Besluit van 17 december 2014 tot wijziging van het Besluit kostenverevening reductie CO2-emissies glastuinbouw onder meer in verband met opheffing bedrijfslichamen en de overname van taken

Wij Willem-Alexander, bij de gratie Gods, Koning der Nederlanden, Prins van Oranje-Nassau, enz. enz. enz.

Op de voordracht van de Staatssecretaris van Economische Zaken van 29 september 2014, nr. WJZ / 14144729, gedaan mede namens de Staatssecretaris van Infrastructuur en Milieu;

Gelet op de artikelen 15.52 en 15.53 van de Wet milieubeheer;

De Afdeling advisering van de Raad van State gehoord (advies van 15 oktober 2014, no. W15.14.0353/IV);

Gezien het nader rapport van de Staatssecretaris van Economische Zaken van 15 december 2014, nr. WJZ /14172997, uitgebracht mede namens de Staatssecretaris van Infrastructuur en Milieu;

Hebben goedgevonden en verstaan:

ARTIKEL I

Het Besluit kostenverevening reductie CO2-emissies glastuinbouw wordt als volgt gewijzigd:

A

Artikel 1 komt te luiden:

Artikel 1

In dit besluit wordt verstaan onder wet: Wet milieubeheer.

B

Artikel 2 vervalt.

C

Artikel 3 wordt als volgt gewijzigd:

1. In de aanhef wordt «De hoogte van de door een inrichting als bedoeld in artikel 2 verschuldigde vergoeding» vervangen door: De hoogte van de vergoeding die verschuldigd is door degene die een inrichting als bedoeld in artikel 15.51 van de wet drijft.
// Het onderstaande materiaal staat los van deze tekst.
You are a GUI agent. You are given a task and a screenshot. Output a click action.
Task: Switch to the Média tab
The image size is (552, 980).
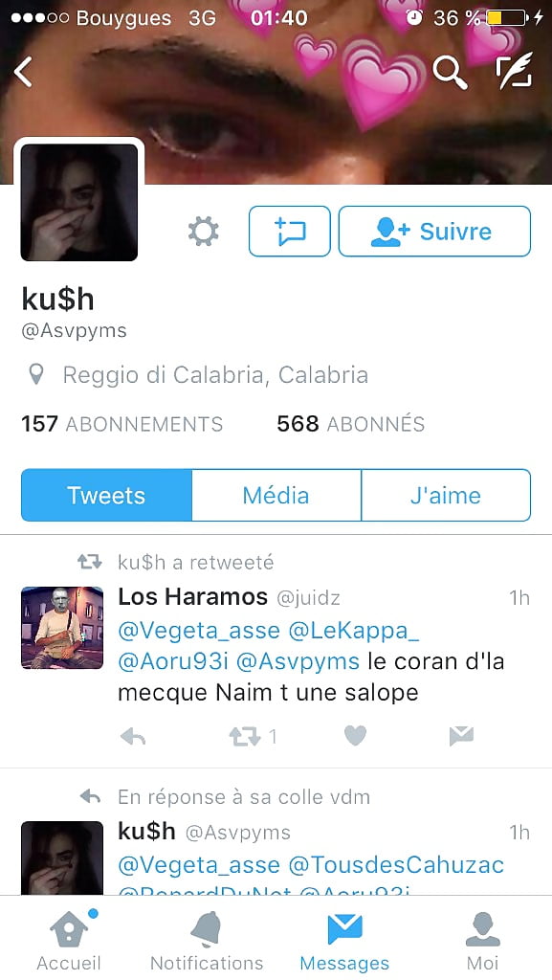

2. In de formule wordt «Ebt» vervangen door: Et.

3. Onder vervanging van de puntkomma aan het slot van de definitie van Eb door een punt, vervalt de definitie van Ebt.

D

Artikel 4 komt te luiden:

Artikel 4

Bij regeling van Onze Minister van Economische Zaken worden nadere regels vastgesteld inzake:

  • a. de gegevens die degene die een inrichting als bedoeld in artikel 15.51 van de wet drijft, verstrekt in het kader van de uitvoering van titel 15.13 van de wet;

  • b. het vaststellen van de waarde van V, Et, P en Eb, bedoeld in artikel 3.

E

De artikelen 5 tot en met 8 vervallen.

ARTIKEL II

  • 1. Artikel I, onderdelen A tot en met C, van dit besluit treden in werking met ingang van 1 januari 2015.

  • 2. Artikel I, onderdelen D en E, van dit besluit treden in werking op een bij koninklijk besluit te bepalen tijdstip.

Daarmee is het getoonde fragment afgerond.